Computes predictions for a list with word-tokenized sentences with a NERDA model.

Parameters:

Name Type Description Default
network Module

Network.

required
sentences List[List[str]]

List of lists with word-tokenized sentences.

required
transformer_tokenizer PreTrainedTokenizer

tokenizer for transformer model.

required
transformer_config PretrainedConfig

config for transformer model.

required
max_len int

Maximum length of sentence after applying transformer tokenizer.

required
device str

Computational device.

required
tag_encoder LabelEncoder

Encoder for Named-Entity tags.

required
tag_outside str

Special 'outside' NER tag.

required
batch_size int

Batch Size for DataLoader. Defaults to 8.

8
num_workers int

Number of workers. Defaults to 1.

1
return_tensors bool

if True, return tensors.

False
return_confidence bool

if True, return confidence scores for all predicted tokens. Defaults to False.

False
pad_sequences bool

if True, pad sequences. Defaults to True.

True

Returns:

Type Description
List[List[str]]

List[List[str]]: List of lists with predicted Entity tags.

Source code in NERDA/predictions.py
def predict(network: torch.nn.Module, 
            sentences: List[List[str]],
            transformer_tokenizer: transformers.PreTrainedTokenizer,
            transformer_config: transformers.PretrainedConfig,
            max_len: int,
            device: str,
            tag_encoder: sklearn.preprocessing.LabelEncoder,
            tag_outside: str,
            batch_size: int = 8,
            num_workers: int = 1,
            return_tensors: bool = False,
            return_confidence: bool = False,
            pad_sequences: bool = True) -> List[List[str]]:
    """Compute predictions.

    Computes predictions for a list with word-tokenized sentences 
    with a `NERDA` model.

    Args:
        network (torch.nn.Module): Network.
        sentences (List[List[str]]): List of lists with word-tokenized
            sentences.
        transformer_tokenizer (transformers.PreTrainedTokenizer): 
            tokenizer for transformer model.
        transformer_config (transformers.PretrainedConfig): config
            for transformer model.
        max_len (int): Maximum length of sentence after applying 
            transformer tokenizer.
        device (str): Computational device.
        tag_encoder (sklearn.preprocessing.LabelEncoder): Encoder
            for Named-Entity tags.
        tag_outside (str): Special 'outside' NER tag.
        batch_size (int, optional): Batch Size for DataLoader. 
            Defaults to 8.
        num_workers (int, optional): Number of workers. Defaults
            to 1.
        return_tensors (bool, optional): if True, return tensors.
        return_confidence (bool, optional): if True, return
            confidence scores for all predicted tokens. Defaults
            to False.
        pad_sequences (bool, optional): if True, pad sequences. 
            Defaults to True.

    Returns:
        List[List[str]]: List of lists with predicted Entity
        tags.
    """
    # make sure, that input has the correct format. 
    assert isinstance(sentences, list), "'sentences' must be a list of list of word-tokens"
    assert isinstance(sentences[0], list), "'sentences' must be a list of list of word-tokens"
    assert isinstance(sentences[0][0], str), "'sentences' must be a list of list of word-tokens"

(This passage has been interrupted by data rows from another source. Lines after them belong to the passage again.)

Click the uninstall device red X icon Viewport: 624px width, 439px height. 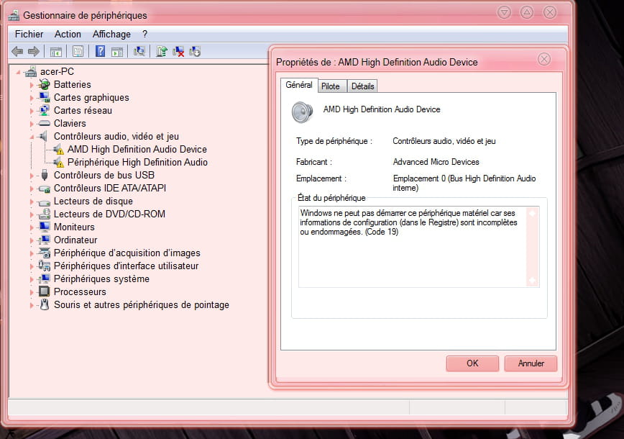(178, 51)
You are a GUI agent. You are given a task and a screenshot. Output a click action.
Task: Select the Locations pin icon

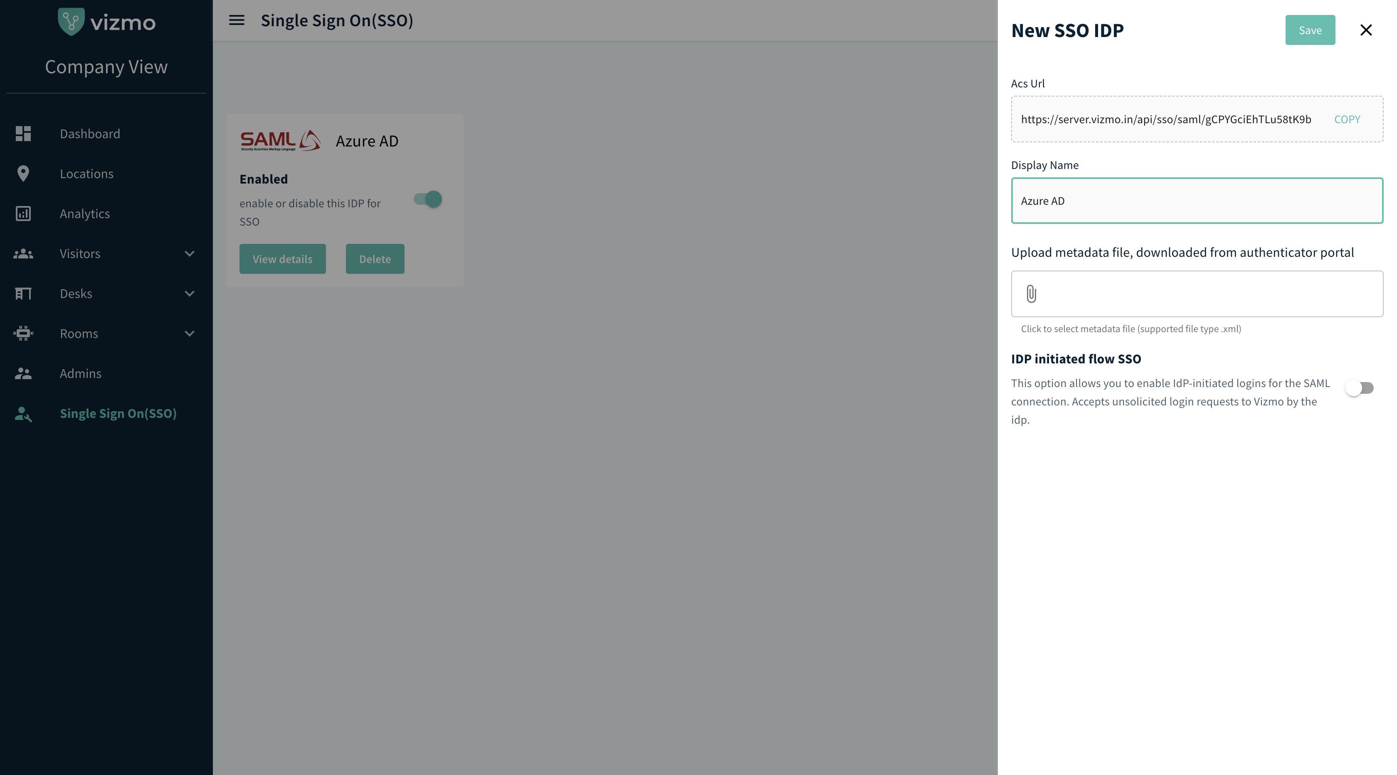(x=23, y=173)
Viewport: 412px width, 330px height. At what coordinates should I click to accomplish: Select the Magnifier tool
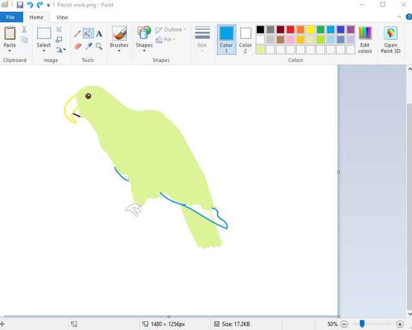99,46
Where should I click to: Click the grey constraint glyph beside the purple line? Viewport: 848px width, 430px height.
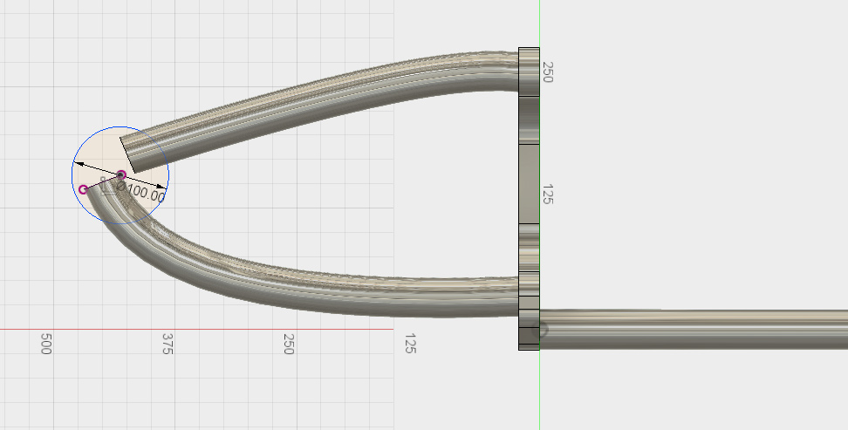(x=104, y=183)
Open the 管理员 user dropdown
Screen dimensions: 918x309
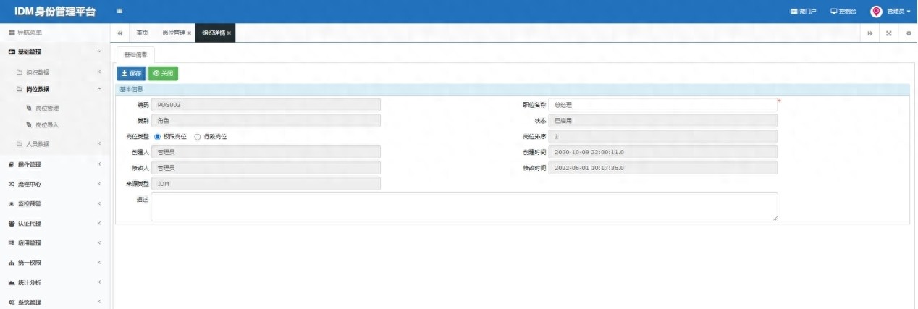[898, 12]
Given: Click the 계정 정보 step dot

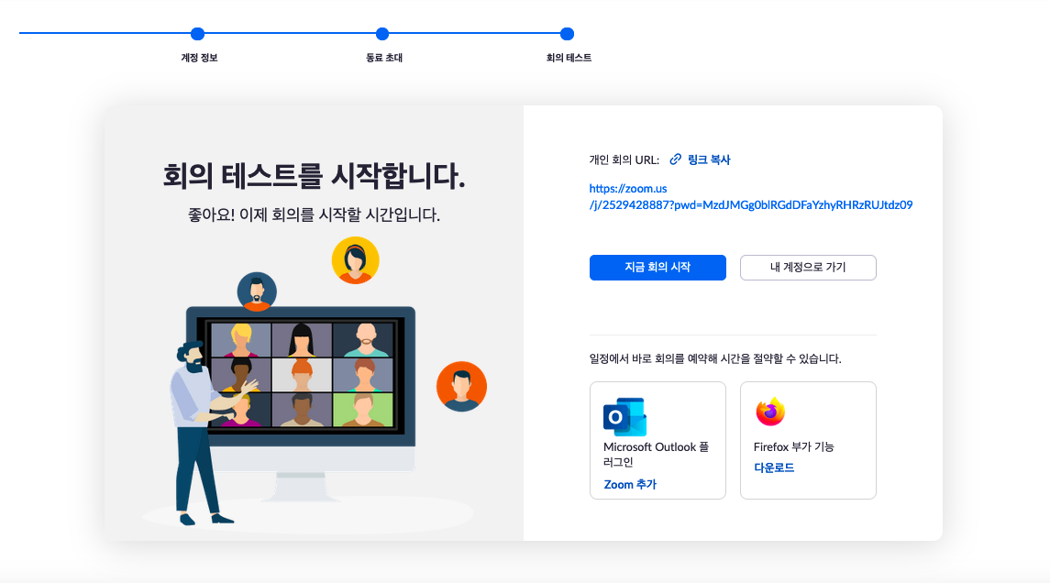Looking at the screenshot, I should (197, 34).
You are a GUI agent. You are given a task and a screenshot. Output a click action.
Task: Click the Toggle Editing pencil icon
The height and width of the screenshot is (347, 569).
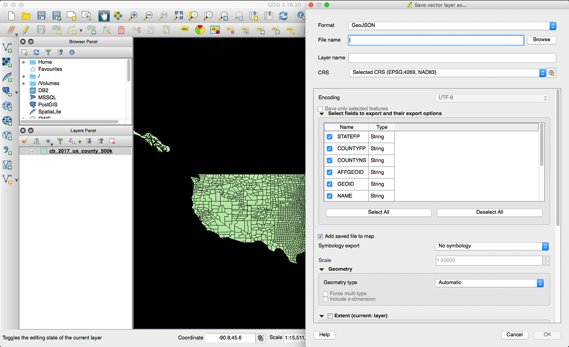tap(26, 29)
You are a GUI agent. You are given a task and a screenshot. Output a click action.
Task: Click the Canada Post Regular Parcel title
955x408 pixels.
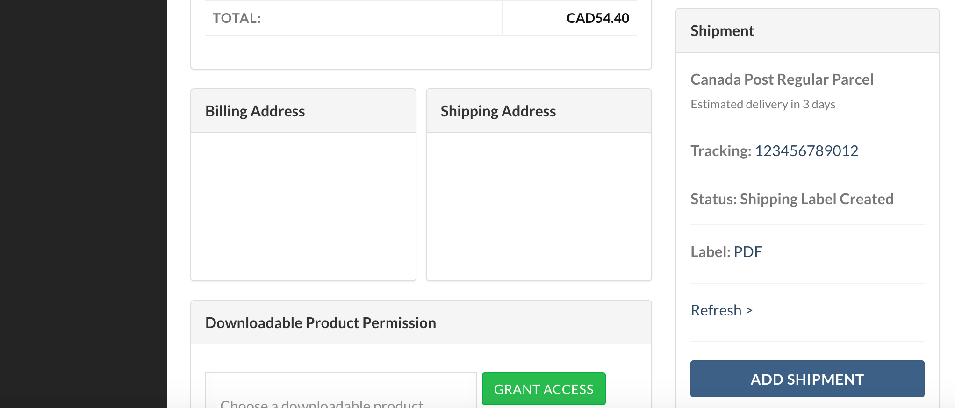coord(782,79)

    # set network to appropriate mode.
    network.eval()

    # fill 'dummy' tags (expected input for dataloader).
    tag_fill = [tag_encoder.classes_[0]]
    tags_dummy = [tag_fill * len(sent) for sent in sentences]

    dl = create_dataloader(sentences = sentences,
                           tags = tags_dummy, 
                           transformer_tokenizer = transformer_tokenizer,
                           transformer_config = transformer_config,
                           max_len = max_len, 
                           batch_size = batch_size, 
                           tag_encoder = tag_encoder,
                           tag_outside = tag_outside,
                           num_workers = num_workers,
                           pad_sequences = pad_sequences)

    predictions = []
    probabilities = []
    tensors = []

    with torch.no_grad():
        for _, dl in enumerate(dl): 

            outputs = network(**dl)   

            # conduct operations on sentence level.
            for i in range(outputs.shape[0]):

                # extract prediction and transform.

                # find max by row.
                values, indices = outputs[i].max(dim=1)

                preds = tag_encoder.inverse_transform(indices.cpu().numpy())
                probs = values.cpu().numpy()

                if return_tensors:
                    tensors.append(outputs)    

                # subset predictions for original word tokens.
                preds = [prediction for prediction, offset in zip(preds.tolist(), dl.get('offsets')[i]) if offset]
                if return_confidence:
                    probs = [prob for prob, offset in zip(probs.tolist(), dl.get('offsets')[i]) if offset]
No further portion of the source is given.